Supporters of leftist presidential candidate Andres Manuel Lopez Obrador are holding nationwide demonstrations to demand a ballot-by-ballot recount in the disputed July 2 presidential election. Federal and state police clashed with striking miners in April and farm protesters in May, leaving four people dead.
But the clashes in Oaxaca have paralyzed one of Mexico's top cultural tourist attractions, where visitors normally browse traditional markets for Indian handicrafts, hike ancient pyramids and stroll along cobblestone streets to sample mole dishes.
The protests have reduced tourism by 75 percent, costing the city more than $45 million, according to the Mexican Employers Federation, a business lobby.
"Most of the tourists have been scared off. It doesn't look safe when you have to go through a barricade and everybody is standing there with sticks and stones," said Chris Schroers, a German who manages a restaurant in the central plaza. "The police are not here. They don't dare to come into town."
While there have been no reports of protesters attacking tourists, many visitors, including Lorena Valles, a 43-year-old from El Paso, Texas, have felt intimidated.
Valles and a group of friends went to the city's main theater to see a play last weekend, only to find the event canceled and hundreds of protesters wrecking the auditorium.
"There were people with masks and sticks and slingshots breaking the auditorium windows and setting the building on fire. That was kind of scary," Valles said. "The people here are normally very nice."
The protest leaders, a mix of trade unionists and leftists, say their fight is not with the tourists but with Gov. Ulises Ruiz, whom they accuse of rigging the state election in 2004 and using force to repress dissent. Ruiz belongs to the Institutional Revolutionary Party, which has governed the state since 1929.
The movement exploded in late June when police fired tear gas and attacked a demonstration of striking teachers demanding wage increases of about 20 percent.
"We respect and welcome tourists, but it is important they understand that there is a climate of instability and the government is not meeting the demands of the people," said union leader Enrique Rueda.

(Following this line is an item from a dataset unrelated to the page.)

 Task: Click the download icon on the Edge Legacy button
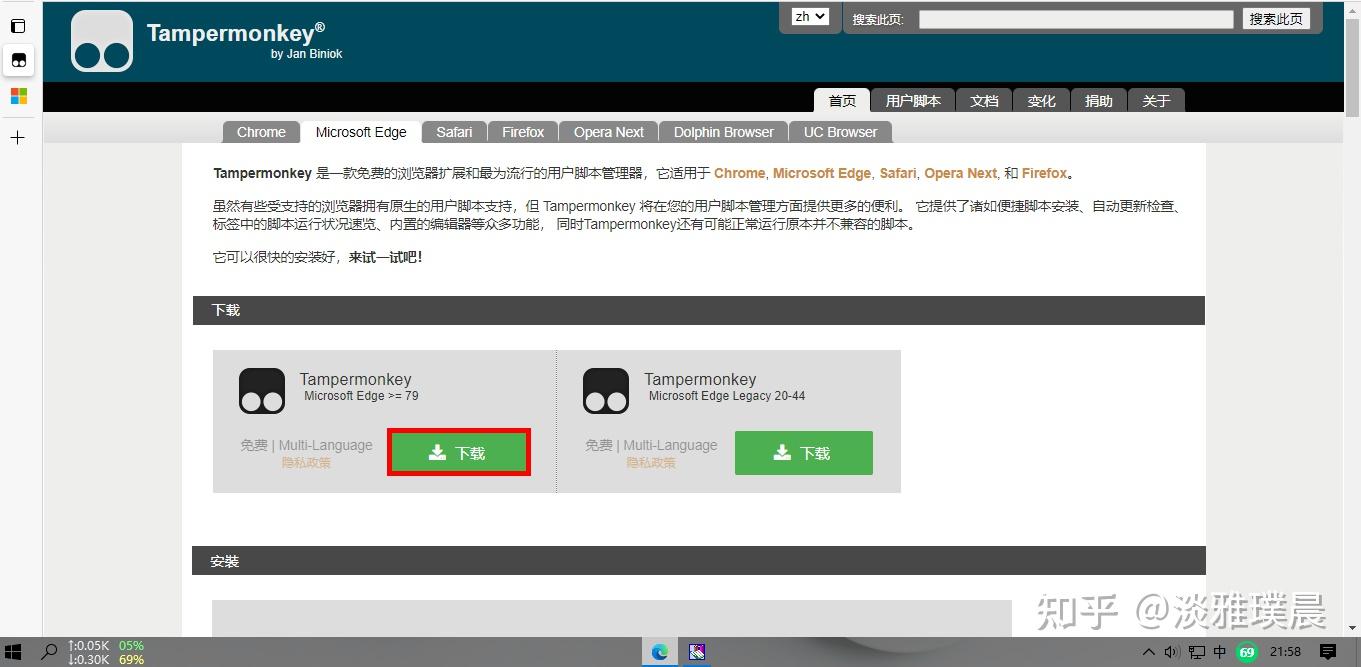click(781, 452)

However, posters around the city declare the movement is also against the Guelaguetza dance festival because "only the rich and foreigners" can afford the $42 entrance fee.

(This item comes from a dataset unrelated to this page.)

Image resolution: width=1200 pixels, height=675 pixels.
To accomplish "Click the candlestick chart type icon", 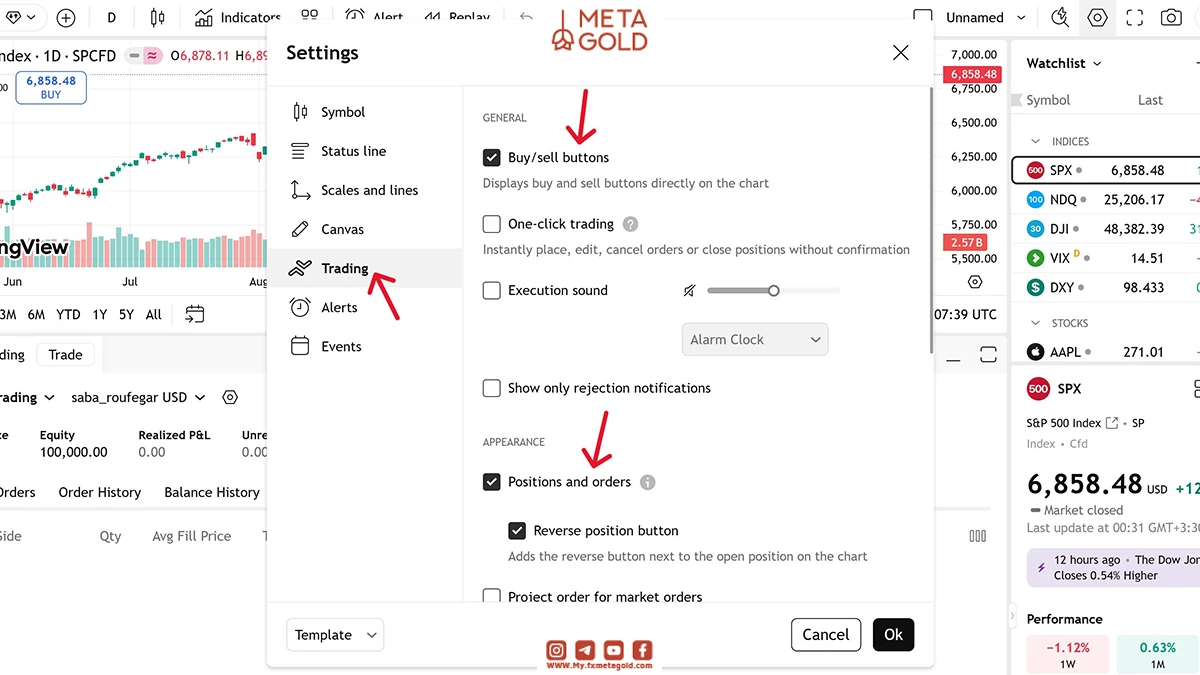I will tap(157, 18).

"We have seen the festival of our people become a circus that is just for whites and gringos and Europeans," said Rosendo Ramirez, 51, a spokesman for the Oaxaca People's Assembly, formed to coordinate the protests.

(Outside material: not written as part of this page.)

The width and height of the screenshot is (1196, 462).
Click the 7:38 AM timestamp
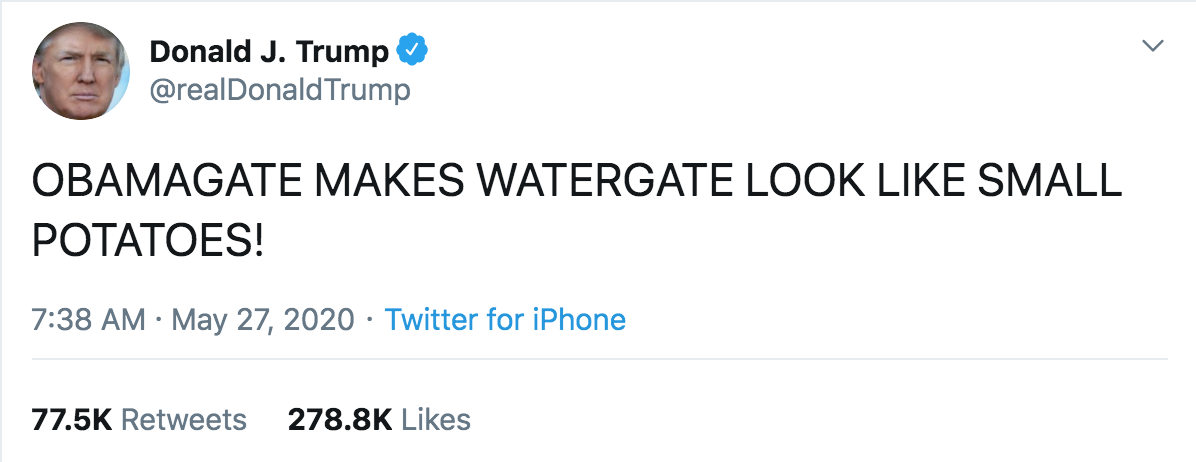(x=89, y=320)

Ramirez says the checkpoints were set up to weed out agitators. But he concedes the group has no control over many protesters, including some anarchists and communists who have come to Oaxaca to join the movement.
Thousands have camped out in the city center, sleeping under tarpaulins. Speakers declare the revolution has arrived, while dozens hold political debates.
Business leaders have called on the state to intervene, but state Interior Secretary Heliodoro Diaz says authorities have to tread carefully to avoid antagonizing the protesters.
Hotel and restaurant owners are lobbying the Fox administration to help resolve the crisis. They also want the government to declare Oaxaca a disaster area and release federal funds normally reserved for areas hit by earthquakes and hurricanes.
Fox's spokesman, Ruben Aguilar, has played down the problem, saying "it is annoying, but no more."
Some analysts say Fox is hesitant to get involved because he himself is under fire from supporters of Lopez Obrador who claim the presidential election was tainted by fraud. Lopez Obrador lost to conservative Felipe Calderon of Fox's National Action Party by less than 0.6 percent, according to official vote tallies.
Some fear the tensions might explode if federal troops are sent in.
"There is rising social conflict in Mexico and the government appears impotent and unable to confront it," historian Lorenzo Meyer said. "If the government doesn't learn how to control these conflicts, they will only get worse as time goes on."